Our findings of associations between different measures of healthy eating and reduced risk of invasive UCC are consistent with the current Australian Dietary Guidelines (ADG), which are overall similar to the AHEI-2010 and borrow items from the three scores we evaluated. The ADG promote consuming a variety of foods from the five food groups: vegetables, fruit, grains (mostly wholegrain), lean protein rich foods (including plant foods such as legumes, nuts and seeds, and low fat dairy foods). They suggest minimising intake of: foods rich in saturated fat (replacing them with poly- or monounsaturated fat); processed foods rich in sugar and salt, and alcoholic beverages. Our study adds to the evidence that a healthy diet might help reduce the risk of invasive urothelial cell carcinoma, for which survival is low.

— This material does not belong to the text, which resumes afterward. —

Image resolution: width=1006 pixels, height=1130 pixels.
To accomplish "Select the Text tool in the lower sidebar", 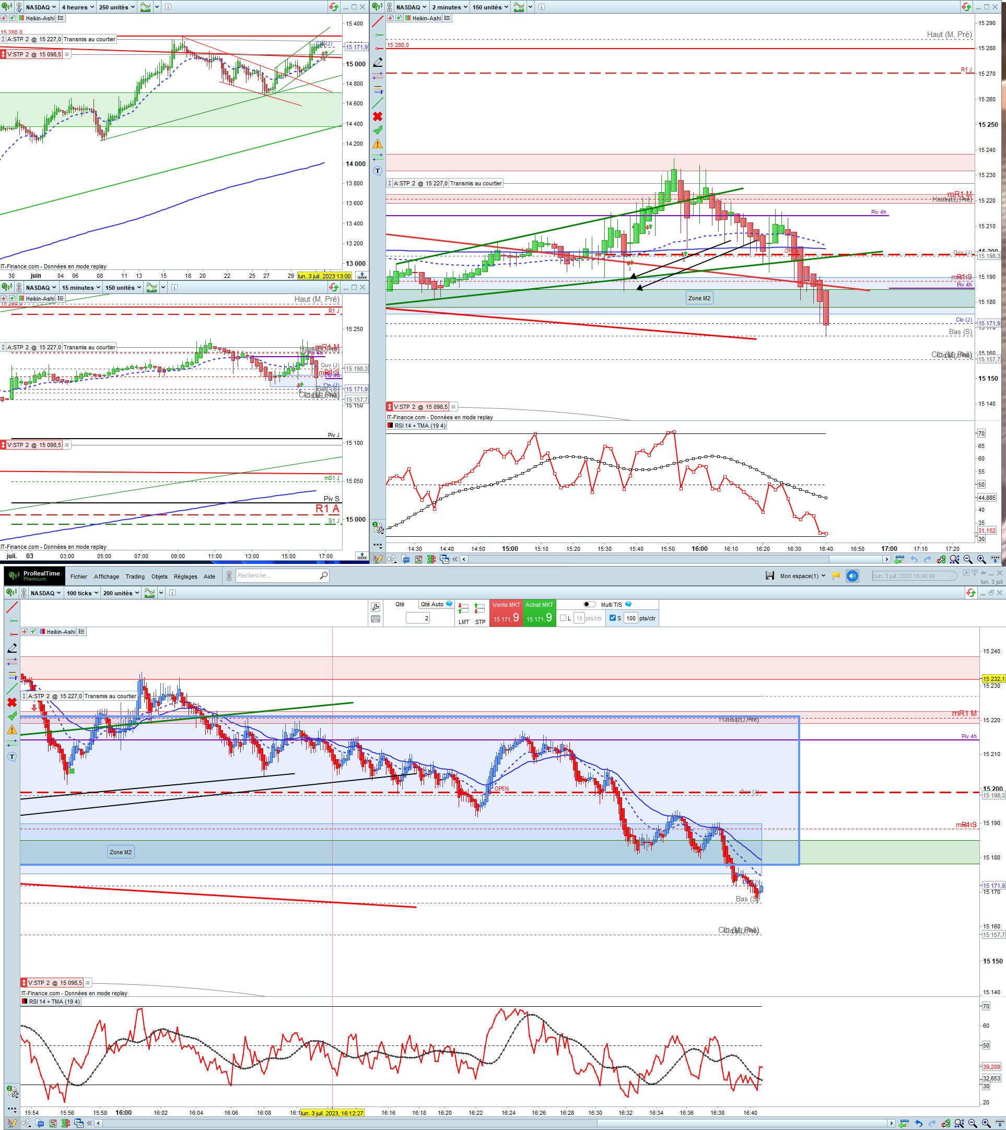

This may be particularly true for smokers.
We found evidence that healthy diets, as defined by commonly used dietary scores, were associated with reduced risk of invasive UCC. These associations seemed to be stronger in current and former smokers. Promoting healthy dietary habits might help lower the incidence of invasive UCC, especially in current and former smokers.
Most studies on the association between diet and the risk of urothelial cell carcinoma (UCC) have focused on individual foods and nutrients and produced inconclusive evidence. In this paper, we used three common dietary scores to assess the evidence of an association between healthy eating and UCC risk. Our findings indicate that a healthy diet may be protective against invasive UCC. The associations we observed were particularly strong in current and past smokers.
Drs. Shivappa and Hébert were supported by grant number R44DK103377 from the United States National Institute for Diabetes and Digestive and Kidney Diseases.
This study was made possible by the contribution of many people, including the original investigators and the diligent team who recruited the participants and who continue working on follow-up. We would also like to express our gratitude to the many thousands of Melbourne residents who took part in the study.
Cases and their vital status were ascertained through the Victorian Cancer Registry (VCR) and the Australian Institute of Health and Welfare (AIHW), including the National Death Index and the Australian Cancer Database.
CONFLICTS OF INTEREST AND FINANCIAL DISCLOSURES
PAD, AMH, MB, JKB, NS, JRH, JLH, RLM, DRE, GGG declare no potential conflicts of interests.
Disclosure: Dr. James R. Hébert owns controlling interest in Connecting Health Innovations LLC (CHI), a company planning to license the right to his invention of the dietary inflammatory index (DII) from the University of South Carolina in order to develop computer and smart phone applications for patient counselling and dietary intervention in clinical settings. Dr. Nitin Shivappa is an employee of CHI.